A ROS package that applies multiple object tracking (MOT) to YOLO detection
leggedrobotics/darknet_ros: A ROS package for YOLO detection
abewley/sort: simple online realtime tracker
- train YOLO with your own data
- launch darknet_ros with well-trained YOLO
- launch ros_sort
ROS package usb_cam is used to launch webcam.
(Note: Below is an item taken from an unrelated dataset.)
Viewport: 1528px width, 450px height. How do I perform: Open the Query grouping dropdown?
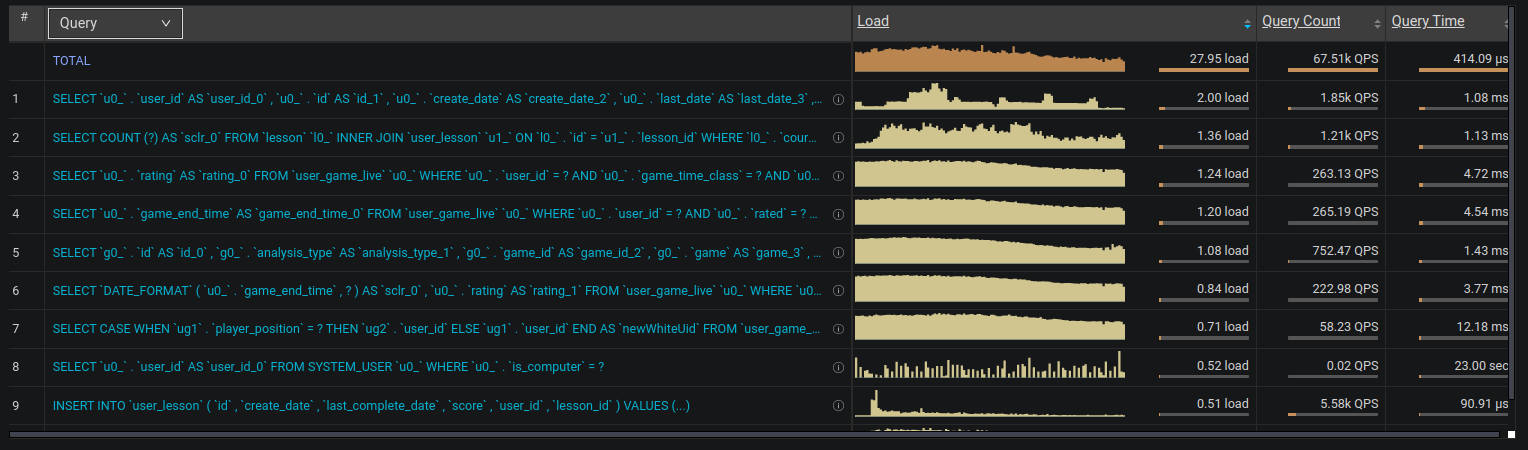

The image topic name should also be changed in darknet_ros/darknet_ros/config/ros.yaml.
roslaunch usb_cam usb_cam-test.launch
roslaunch darknet_ros darknet_ros.launch
rosrun ros_iou_tracking iou_tracker.py
roslaunch ros_iou_tracking rosbag_pbr_test.launch
- train YOLO with a small set of annotations
- automate annotation augmentation using offline object tracking
- correct automatic annotations if necessary
- retrain YOLO with previous and augmented data
Node: /iou_tracker_node
Publications:
- /iou_tracker/bounding_boxes [darknet_ros_msgs/BoundingBoxes]
- /iou_tracker/detection_image [sensor_msgs/Image]
Subscriptions:
- /bounding_boxes_drop [darknet_ros_msgs/BoundingBoxes]
- /darknet_ros/detection_image [sensor_msgs/Image]
- bochinski/iou-tracker
The original IoU tracker is also using IoU information. However, it does not have Kalman filter (and Hungarian algorithm) for tracking, and only uses IoU for target association. It has several strict requirements:
(1) there should be no detection gaps among frames; otherwise the tracked target will be removed.
(2) the frame rate should be high enough so the IoU thresholds are guaranteed between successive frames.
The extended work allows detection gaps by allowing bounding boxes that do not have new detections stay at the last position for several frames. Not only does it fill the detection gaps forward, it also does so backwards, which makes it less ideal for realtime tracking. Also, compared with SORT, predicting bounding box using Kalman filter that has considered the bounding box velocity is a better appoach to having undetected bounding box stay at the last position, when the camera motion is smooth.
[sort.py] is adapted from abewley/sort to support large detection gaps.